I stepped out this morning to do some lit fest work and came back to your comments. I am amazed by the amount of volunteering I see here. And, at the same time, getting to know you all a bit over the last months, I'm not a bit surprised. You are all so wonderful and dedicated! In a time when we sometimes feel helpless to bring about change, I do believe that volunteering for good causes helps a great deal.

Reine, yes, the WLP is on Newbury Street. It has just undergone a complete renovation. I am doing a panel discussion about homelessness and mental illness this week with two psychiatrists and a social worker who are on their board. As a non professional, I'm a bit intimidated, but I'm also honored to be asked.

I wish you were all going to be at the Lit Fest. We'll do a special toast to the two Nancys and any of the other Tarts who aren't able to join us.

I wish I could be at the Lit Fest.
I've volunteered to head up a committee for the Florida Chapter of the the Mystery Writers of America to locate the Florida bookstores that have signings and stock signings.
Have a good time now that you've done all that work.

I've been a volunteer with the St. Louis Regional Chapter of the ALS Association since 2003. I've mentioned in earlier posting that I lost my 10th family member to ALS in July. In addition to volunteering I'm in the 4th year of a longitudinal pre-fALS study. My hope is the the younger generations will not have to endure the ravages of this nasty disease. It has become my avocation after 30 years as an educator.

10 family members to ALS, Diana! You have a calling. It is a horrible disease, and I commend you on your good work.

I wish you could be at the let fest too, Elaine. Sounds like you're doing good work for the Florida mystery writers who, I think, are some of the best around. I'm planning to really enjoy our festival. Fun times!

Brunonia, I know the feeling of intimidation, but your writing tells me that you have nothing to fear. I am firm in my belief that you were asked because of your clear understanding of the topic and ability to express it well.

And while I am with the Nancys regarding how much the world needs your books, I am certain that your need to keep your understanding alive in your writing will rise above your other very deep commitments.

After all, you do know the only good response to "Down bucket!"

Whip!

Diana in STL. ALS . . . . Good people like yourself, who participate in pre-familial studies, will make effective treatment possible. xxxxxR

Brunonia, I'm "Up for air," too. You know that.

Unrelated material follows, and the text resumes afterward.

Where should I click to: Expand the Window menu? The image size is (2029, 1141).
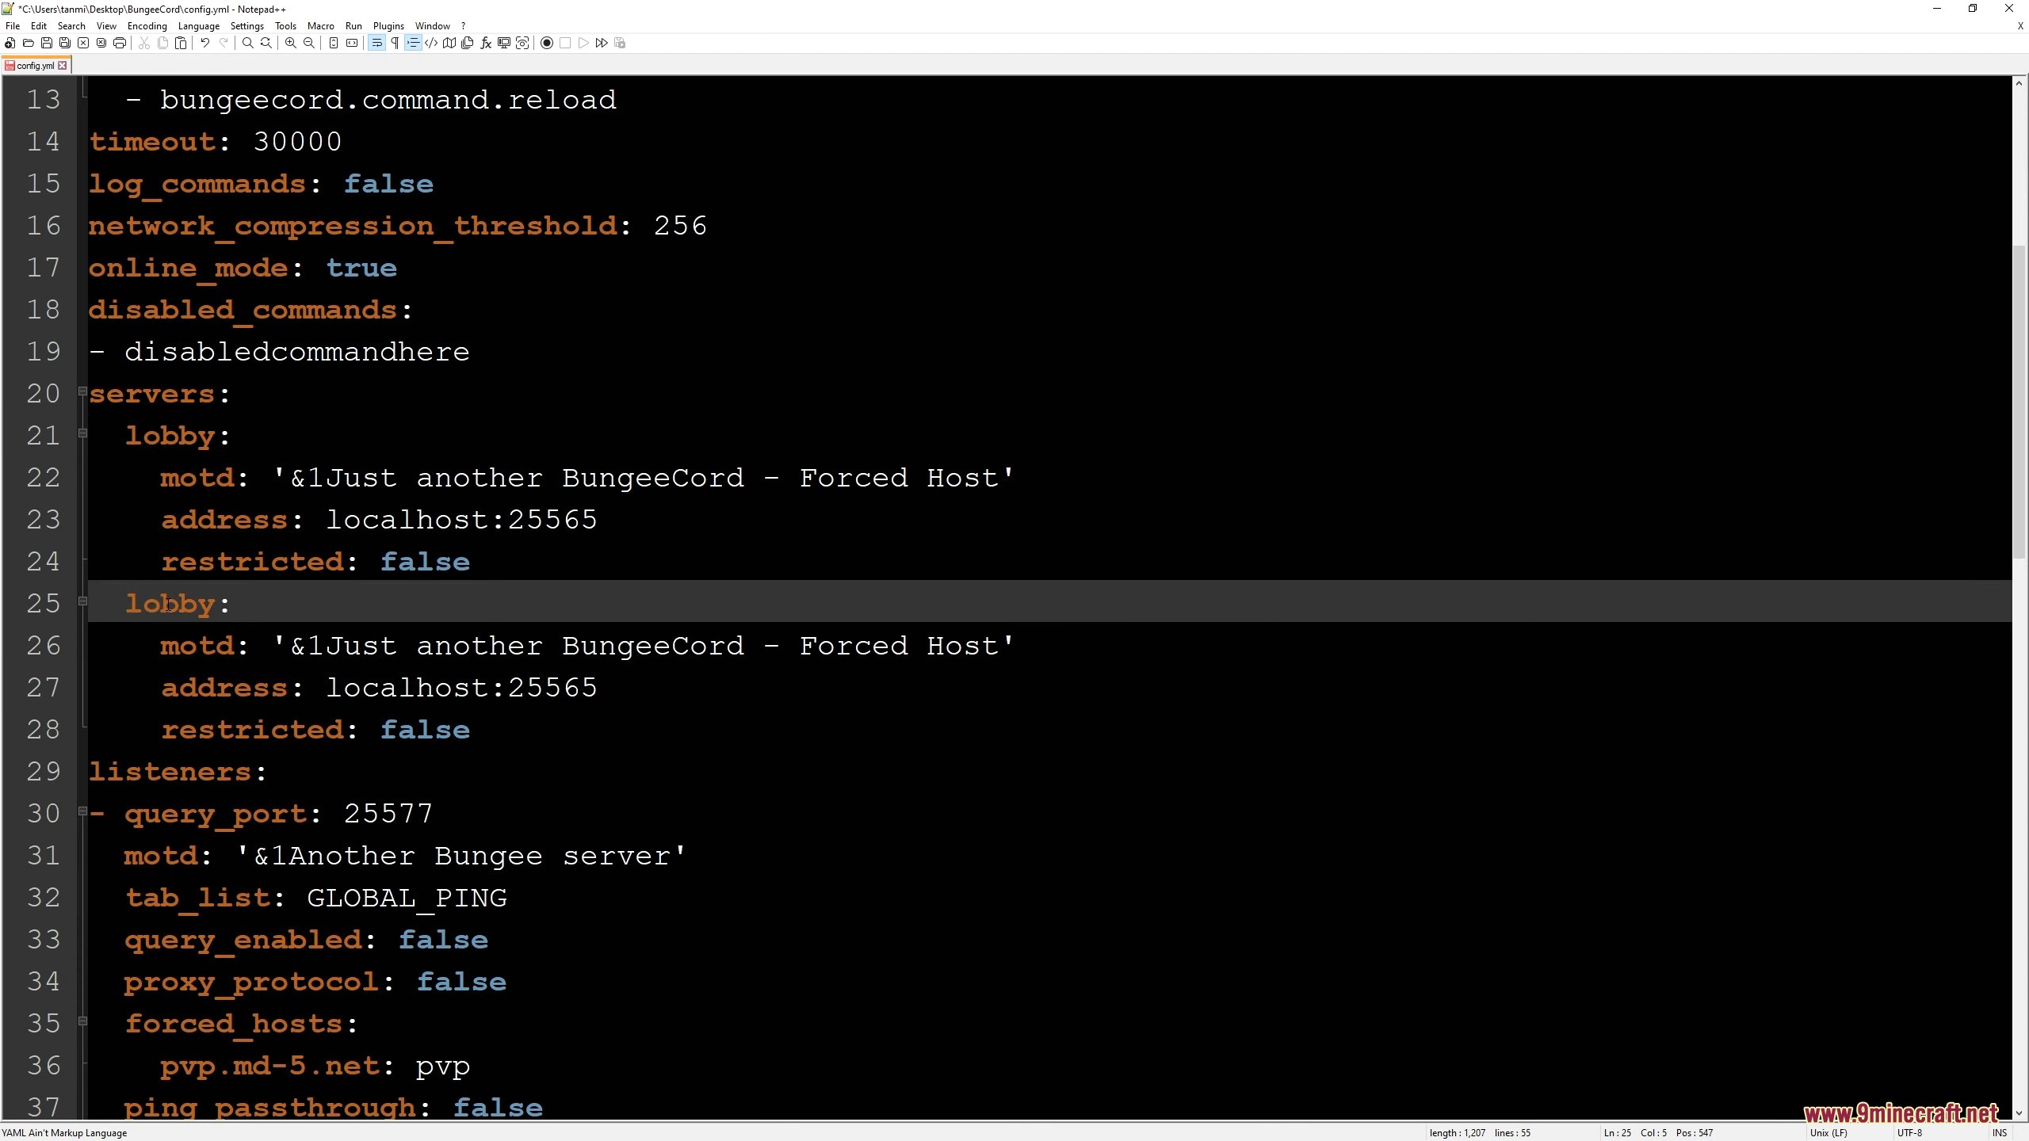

I want to hear the first elephant story--after you finish the Literary Festival.
The Kerrytown Book Festival in Ann Arbor is tomorrow and I volunteered. It's the first thing like that I've done in years and, except for giving panelists water, I don't know what I'm supposed to be doing, not even where I go for the water. I'm feeling pretty useless.

I am SO excited. Next year--ALL of us!! Thank you you so much, Brunonia.

The comments to this entry are closed.